There are pieces of good news and bad news in the 2017 Medscape Physician Compensation Report based on surveys from 19,000 physicians in 27 specialties. The information it delivers is just like the old rhyme about the little girl who had a little curl on her forehead, “When she was good she was very good and when she was bad she was horrid.” That’s what we have here; really good news and horrid news. Let’s jump in.
Here’s the good news:
- Physician salaries have climbed steadily over the past seven years, from approximately $206,000 in 2011 to $294,000 in 2017. The climb is attributed to increased competition in the recruitment of physicians by hospitals, healthcare systems, urgent care centers and more.
- The majority of physicians receive benefits including health insurance (75%) and malpractice insurance (74%) from their employers and have not seen their income affected by the Affordable Care Act (45% of primary care and 42% of specialists).
- Two-thirds of physicians say that the most gratifying part of their job is the gratitude/relationship with patients and their skill at finding the right diagnosis.
- An overwhelming majority of physicians say they would choose medicine again. (71% was the lowest reported percentage among specialties- nephrologists).
- If you are a self-employed physician, you earn more than an employed physician. $287,000 vs. $214,000 in primary care.

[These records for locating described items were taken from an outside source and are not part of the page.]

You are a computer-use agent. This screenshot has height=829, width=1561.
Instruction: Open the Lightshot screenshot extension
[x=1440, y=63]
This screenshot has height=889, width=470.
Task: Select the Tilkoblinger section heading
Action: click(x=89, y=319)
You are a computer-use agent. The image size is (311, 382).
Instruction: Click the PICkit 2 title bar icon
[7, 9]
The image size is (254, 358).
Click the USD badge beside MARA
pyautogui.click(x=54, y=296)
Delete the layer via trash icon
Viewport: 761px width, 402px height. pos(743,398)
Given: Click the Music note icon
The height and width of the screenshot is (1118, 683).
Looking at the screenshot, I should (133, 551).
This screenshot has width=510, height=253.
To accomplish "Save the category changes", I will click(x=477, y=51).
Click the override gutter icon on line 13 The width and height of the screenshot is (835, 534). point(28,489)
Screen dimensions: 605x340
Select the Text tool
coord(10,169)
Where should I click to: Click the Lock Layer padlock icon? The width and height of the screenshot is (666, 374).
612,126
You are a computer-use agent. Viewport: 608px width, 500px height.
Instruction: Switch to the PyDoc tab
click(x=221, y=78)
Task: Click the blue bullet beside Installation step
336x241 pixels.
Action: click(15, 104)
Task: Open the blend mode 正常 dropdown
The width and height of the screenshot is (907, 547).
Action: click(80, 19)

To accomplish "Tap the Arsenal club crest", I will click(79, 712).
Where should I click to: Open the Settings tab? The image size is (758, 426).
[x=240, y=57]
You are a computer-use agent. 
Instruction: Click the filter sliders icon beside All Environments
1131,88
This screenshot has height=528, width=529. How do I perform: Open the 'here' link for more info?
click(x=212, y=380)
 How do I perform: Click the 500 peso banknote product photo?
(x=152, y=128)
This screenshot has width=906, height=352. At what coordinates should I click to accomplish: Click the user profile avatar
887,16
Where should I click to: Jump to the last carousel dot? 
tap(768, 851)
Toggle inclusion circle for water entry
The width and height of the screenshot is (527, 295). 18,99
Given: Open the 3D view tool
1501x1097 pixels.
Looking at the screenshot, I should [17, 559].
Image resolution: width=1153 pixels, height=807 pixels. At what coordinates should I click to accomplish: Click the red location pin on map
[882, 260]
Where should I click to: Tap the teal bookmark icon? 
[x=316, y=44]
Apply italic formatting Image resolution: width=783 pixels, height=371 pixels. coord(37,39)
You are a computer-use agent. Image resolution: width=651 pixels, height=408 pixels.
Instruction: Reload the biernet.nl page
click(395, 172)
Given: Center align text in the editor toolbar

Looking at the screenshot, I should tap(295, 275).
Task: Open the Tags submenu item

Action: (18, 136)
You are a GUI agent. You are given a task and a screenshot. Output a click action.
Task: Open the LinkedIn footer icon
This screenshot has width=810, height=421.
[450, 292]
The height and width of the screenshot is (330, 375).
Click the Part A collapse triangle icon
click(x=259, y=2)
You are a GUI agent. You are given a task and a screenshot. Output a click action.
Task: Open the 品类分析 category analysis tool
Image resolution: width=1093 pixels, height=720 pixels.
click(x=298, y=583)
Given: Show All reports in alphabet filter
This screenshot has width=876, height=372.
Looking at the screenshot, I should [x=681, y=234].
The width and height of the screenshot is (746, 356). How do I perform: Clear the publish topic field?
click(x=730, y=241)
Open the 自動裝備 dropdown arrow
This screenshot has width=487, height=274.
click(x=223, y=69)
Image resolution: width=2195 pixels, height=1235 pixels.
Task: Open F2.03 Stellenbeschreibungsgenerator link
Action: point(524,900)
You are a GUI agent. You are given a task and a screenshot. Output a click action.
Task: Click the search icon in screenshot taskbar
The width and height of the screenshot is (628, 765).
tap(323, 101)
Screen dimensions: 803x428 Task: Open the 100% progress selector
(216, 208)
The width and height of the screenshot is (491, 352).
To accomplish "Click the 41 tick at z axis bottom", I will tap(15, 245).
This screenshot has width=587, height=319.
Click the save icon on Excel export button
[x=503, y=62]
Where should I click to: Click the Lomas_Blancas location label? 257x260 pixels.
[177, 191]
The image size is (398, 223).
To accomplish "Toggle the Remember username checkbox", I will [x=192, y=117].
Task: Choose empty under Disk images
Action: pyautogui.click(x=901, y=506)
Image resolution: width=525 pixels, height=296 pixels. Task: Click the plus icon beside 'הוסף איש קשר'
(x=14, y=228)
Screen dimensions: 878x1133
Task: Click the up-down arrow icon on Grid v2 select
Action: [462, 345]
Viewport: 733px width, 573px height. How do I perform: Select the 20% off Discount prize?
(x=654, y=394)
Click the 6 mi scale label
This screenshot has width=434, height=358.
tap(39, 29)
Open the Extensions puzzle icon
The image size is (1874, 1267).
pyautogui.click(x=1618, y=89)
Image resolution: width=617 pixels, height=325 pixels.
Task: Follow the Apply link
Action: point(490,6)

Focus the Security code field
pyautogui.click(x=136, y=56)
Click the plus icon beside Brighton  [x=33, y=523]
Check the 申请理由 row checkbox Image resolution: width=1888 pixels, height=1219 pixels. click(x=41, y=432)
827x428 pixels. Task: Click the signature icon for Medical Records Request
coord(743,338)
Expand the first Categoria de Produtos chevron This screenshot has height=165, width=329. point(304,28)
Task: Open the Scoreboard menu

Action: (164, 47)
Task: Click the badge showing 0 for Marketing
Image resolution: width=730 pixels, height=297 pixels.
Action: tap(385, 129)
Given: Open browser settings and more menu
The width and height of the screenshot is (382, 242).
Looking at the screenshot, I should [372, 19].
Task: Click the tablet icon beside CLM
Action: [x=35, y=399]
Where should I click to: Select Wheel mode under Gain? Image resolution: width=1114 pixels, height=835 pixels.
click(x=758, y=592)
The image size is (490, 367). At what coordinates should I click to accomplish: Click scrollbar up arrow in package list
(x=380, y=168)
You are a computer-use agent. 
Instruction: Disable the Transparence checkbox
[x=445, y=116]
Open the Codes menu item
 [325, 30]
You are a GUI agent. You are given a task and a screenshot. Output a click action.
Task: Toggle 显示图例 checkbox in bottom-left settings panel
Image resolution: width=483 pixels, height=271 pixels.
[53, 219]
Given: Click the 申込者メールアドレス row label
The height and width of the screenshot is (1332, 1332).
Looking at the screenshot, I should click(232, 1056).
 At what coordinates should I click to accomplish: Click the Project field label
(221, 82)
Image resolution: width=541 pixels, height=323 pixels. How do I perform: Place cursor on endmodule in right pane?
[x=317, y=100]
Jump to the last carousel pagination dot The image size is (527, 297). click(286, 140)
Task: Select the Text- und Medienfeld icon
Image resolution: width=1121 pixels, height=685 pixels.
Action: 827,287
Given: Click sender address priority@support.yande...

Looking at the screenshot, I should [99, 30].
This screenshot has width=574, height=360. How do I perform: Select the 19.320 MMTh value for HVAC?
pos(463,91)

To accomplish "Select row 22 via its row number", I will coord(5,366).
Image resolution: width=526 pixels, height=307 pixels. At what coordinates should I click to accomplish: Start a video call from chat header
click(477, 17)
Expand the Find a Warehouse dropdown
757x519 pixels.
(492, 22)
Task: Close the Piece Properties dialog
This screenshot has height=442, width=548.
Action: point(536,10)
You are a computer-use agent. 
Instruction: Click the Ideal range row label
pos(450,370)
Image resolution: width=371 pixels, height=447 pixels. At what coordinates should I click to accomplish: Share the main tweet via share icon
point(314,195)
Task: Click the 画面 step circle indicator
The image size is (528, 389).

For specialists, it is $368,000 vs. $223,000.
- 52% of primary care physicians have seen an increase in new patients from the ACA. Specialists experienced an increase as well; 38% up from 30% last year.
- If you practice in North Dakota, Alaska, or South Dakota you earn more than your colleagues in any other state. ($361,000, $359,000 and $354,000 respectively.)
The bad news is very bad and if you are a primary care physician, a physician of color or a woman you might want to sit down.
- Specialists reported earning 46% more than primary care physicians. ($316,000 vs. $217,000).
- White Caucasian physicians earned more than Asian, Hispanic/Latino or Black/African American physicians. (This is the first year the survey asked respondents to self-identify according to race and those are the categories as qualified by Medscape that comprised 3% or more.)
- White/Caucasian: $303,000
- Hispanic/Latino: $271,000
- Black/African American: $262,000
- Women earn less than their male counterparts: $197,000 vs. $229,000. That gap improved only 1% from last year (16% from 17% in 2016).
- The income gap between female specialists and male specialists stands at 37% – an increase of 4% from last year. Female specialists earn an average of $251,000 annually while their male counterparts earn $345,000 each year.
- If you practice in Washington DC, Maryland, or Rhode Island/New Mexico, you earn less than your colleagues in other states. ($235,000, $260,000 and $261,000 respectively.)
- Bureaucratic tasks continue to contribute to physician burnout and it is getting out of control. Last year 35% of employed and 26% of self-employed physicians spent at least 10 hours a week on paperwork. This year 57% of physicians said they spend that amount of time on administrative work.
- 28% of physicians said numerous rules and regulations are the most challenging part of their job.
There are many more insights to be gained from the report conducted by Medscape. One of the most interesting may be behaviors that can result in leaking revenue:
- The number of physicians who say they either regularly or occasionally discuss the cost of treatments with patients declined significantly this year, down 10%. (75% from 85% in 2016).
- Most physician practices, an average of 72%, don’t charge for patient no-shows.
Last year we highlighted the yawning income gap between male and female physicians and it hasn’t improved. In 2016 we reported:
“Perhaps the most damning assessment of pay inequality comes from Jennifer Coombs, PhD, PA-C, assistant professor in the University of Utah Physician Assistant Program, published in Clinical Advisor in 2013. She calls the gender pay-gap “a discernible and persisting inequity”, saying that “Among physicians, for example, gender wage-gaps persist even after adjusting for factors such as full-time or part-time work, years in practice or specialty choice.”
We all need to work to close the income gap that continues to widen, whether it is between male and female physicians, or primary care physicians and specialists. Important headway needs to be made in pay equality and we will continue to keep a close eye on it for you.
The good news out of the survey is that you, as physicians, still believe in the mission of medicine. You are still deeply compassionate about your mission to care for the health and wellbeing of patients. That alone is reason enough for optimism and continued faith in the human race.